Lewis' lawyers portrayed him as a bystander during the stabbing early Monday of Richard Lollar, 24, and Jacinth "Shorty" Baker, 21. They said Lewis' only concerns were acting as a peacemaker and herding his friends -- who had been attending a post-Super Bowl party in Atlanta's Buckhead neighborhood -- into a limousine and away from danger.
"We know the evidence will show Mr. Lewis was not a participant," said Jana Harris, an attorney representing the Baltimore Ravens linebacker. "Being present with people, having some knowledge of it, being nearby -- that is not a crime in this or any other state."
The attorneys released Lewis' arrest warrant and a police officer's affidavit quoting one witness as saying Lewis punched, beat and stabbed Lollar and Baker. The affidavit said the witness had known Lewis for more than a year.
Lewis can be tried for murder if he helped the killer or if he was involved in the fight that preceded the slayings. But Harris said many witnesses had told Lewis' attorneys that he did not participate in the assault.
She said Lewis tried to settle the fight, then became concerned for his friends' safety.
"He was shepherding a large group of people through a herd of chaos into his limousine," Harris said.
Two Atlanta homicide investigators were in Baltimore County, Md., on Friday working with local police, county police spokesman Bill Toohey said.
"We're trying to determine who was there and what their involvement was," Atlanta police spokesman John Quigley said.
Police still were looking for two men they believe were riding in Lewis' rented limousine, which reportedly was seen speeding away from the scene of the stabbings.
A.J. Johnson and Kwame King are wanted for questioning, but are not necessarily suspects, Quigley said.

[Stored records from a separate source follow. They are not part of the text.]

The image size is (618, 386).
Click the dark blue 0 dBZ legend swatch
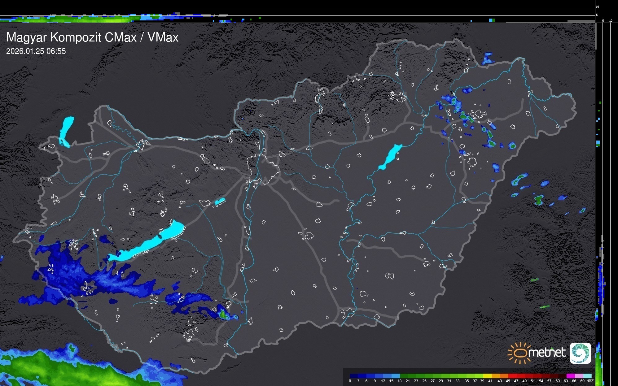tap(354, 376)
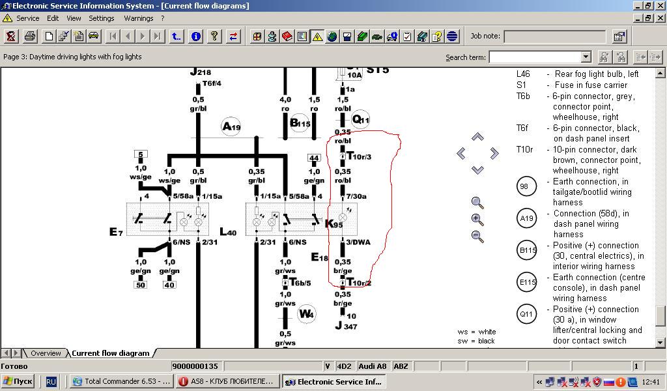Screen dimensions: 667x391
Task: Click the red book icon in toolbar
Action: point(287,36)
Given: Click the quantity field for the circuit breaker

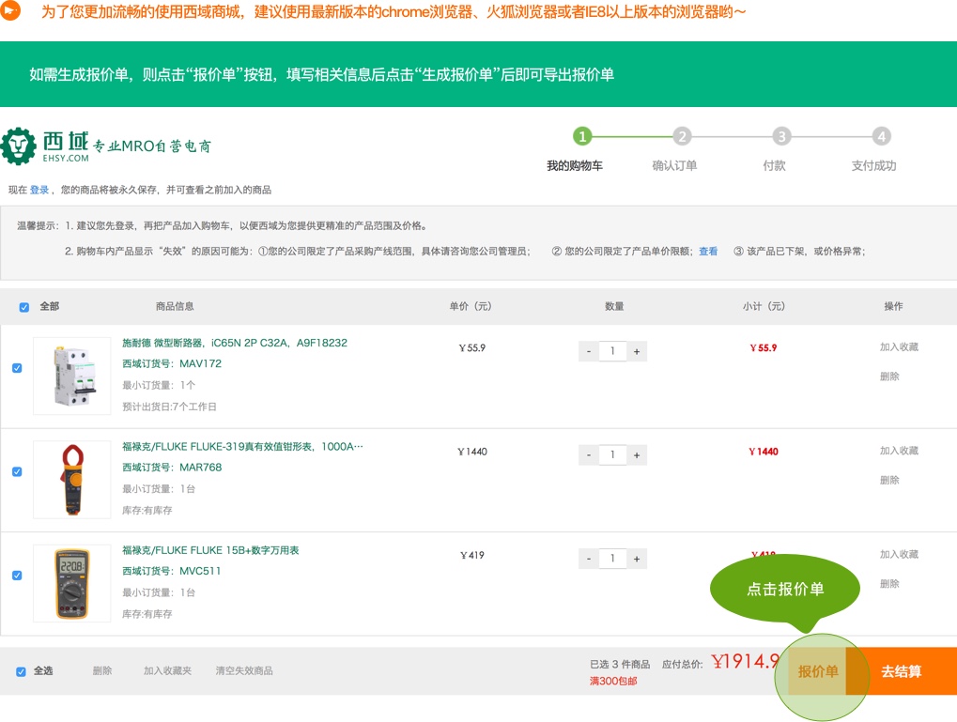Looking at the screenshot, I should [612, 351].
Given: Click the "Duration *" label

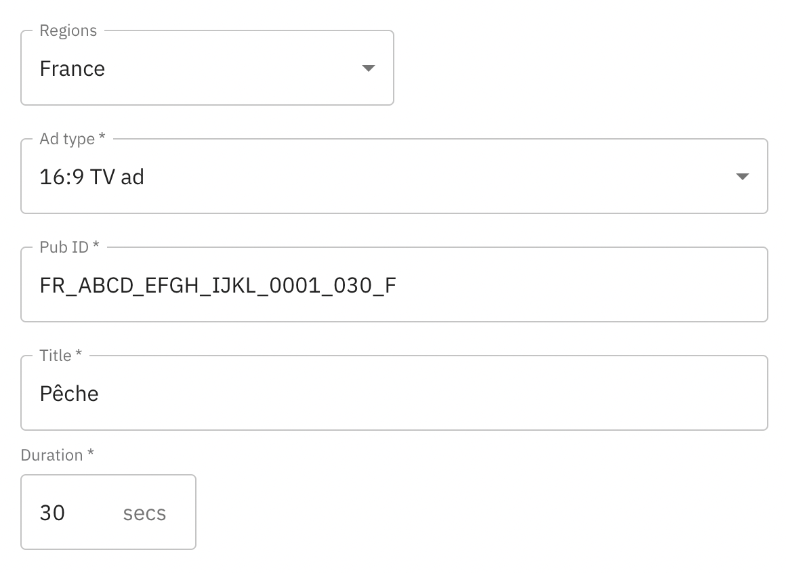Looking at the screenshot, I should pyautogui.click(x=57, y=455).
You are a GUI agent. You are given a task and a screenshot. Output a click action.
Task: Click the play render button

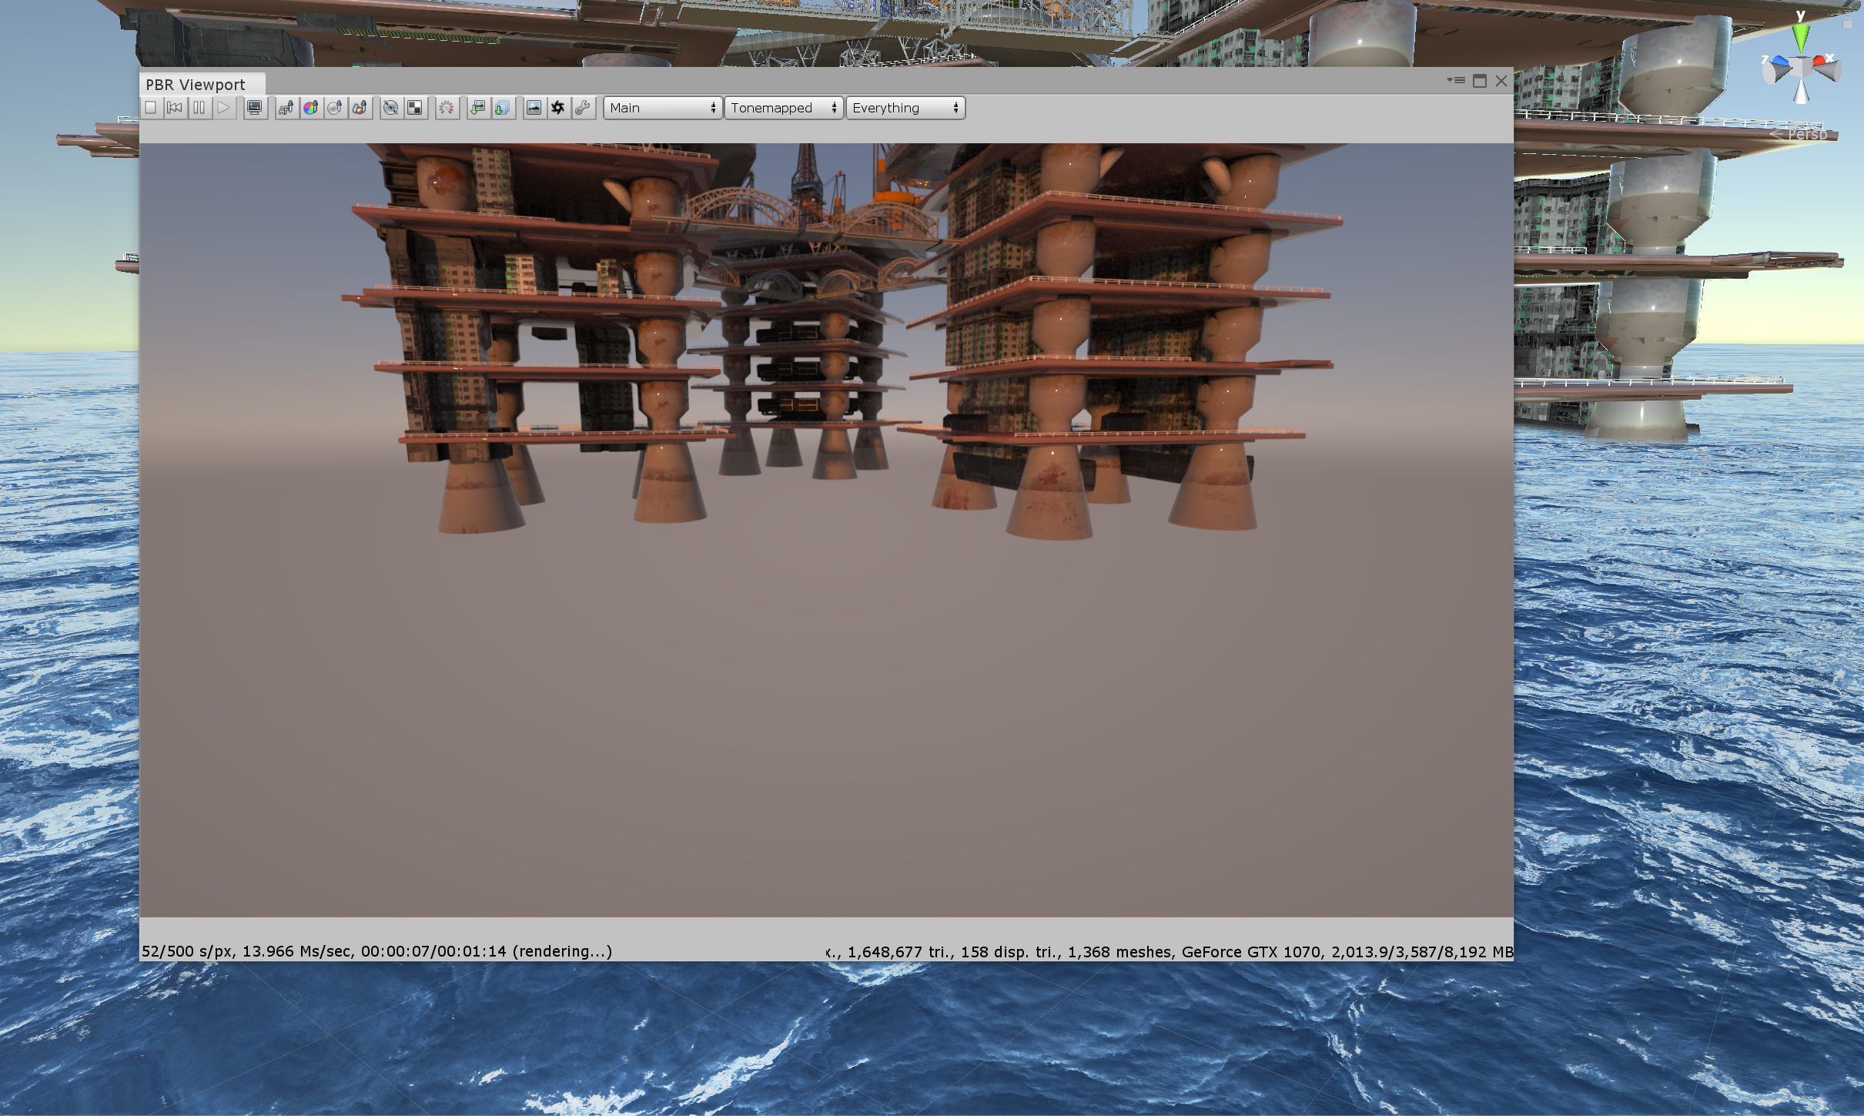[x=223, y=108]
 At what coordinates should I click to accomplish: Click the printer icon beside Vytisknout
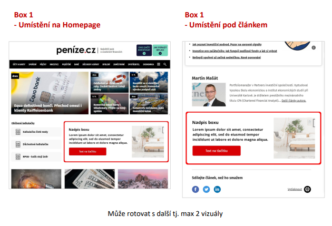pos(307,189)
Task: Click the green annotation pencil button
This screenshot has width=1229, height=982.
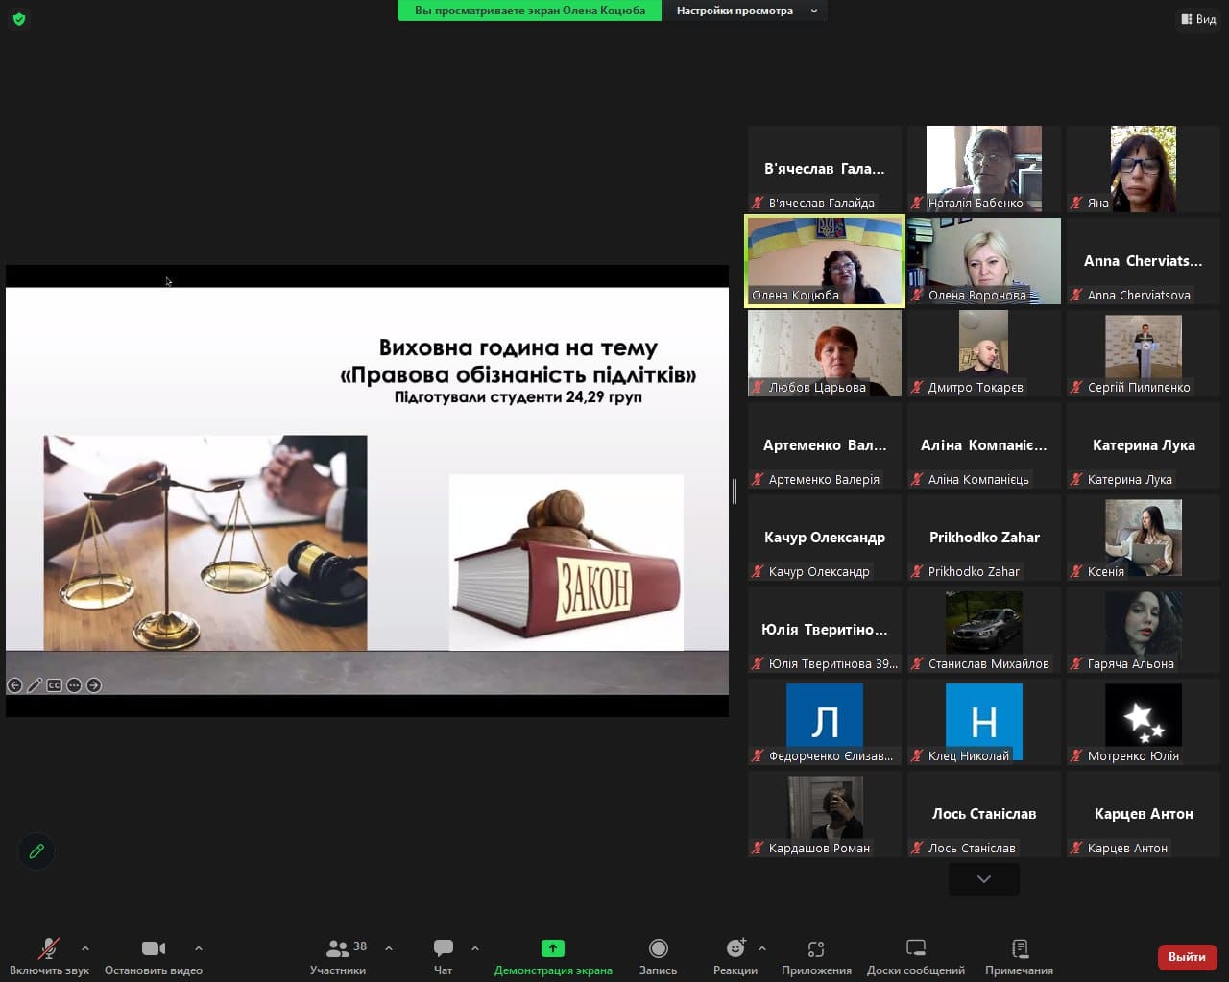Action: tap(36, 851)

Johnson is a former University of Maryland player who had a tryout with the Miami Dolphins, and King grew up in Lewis' hometown of Lakeland, Fla.
Johnson told The Atlanta Journal-Constitution he has was not in Lewis' limousine after the Super Bowl and that he knew Lewis through another friend on the Ravens.
In Baltimore County Friday, Deputy State's Attorney Howard Merker said he was postponing a hearing and considering dropping an assault charge against Lewis for allegedly hitting a woman in a bar.
Merker said Friday he had received "fairly substantial and pretty convincing" statements from 15 to 20 witnesses who said Lewis did not attack the 24-year-old woman. Merker postponed a Feb. 9 hearing on the charge to give the woman a chance to provide statements supporting her story.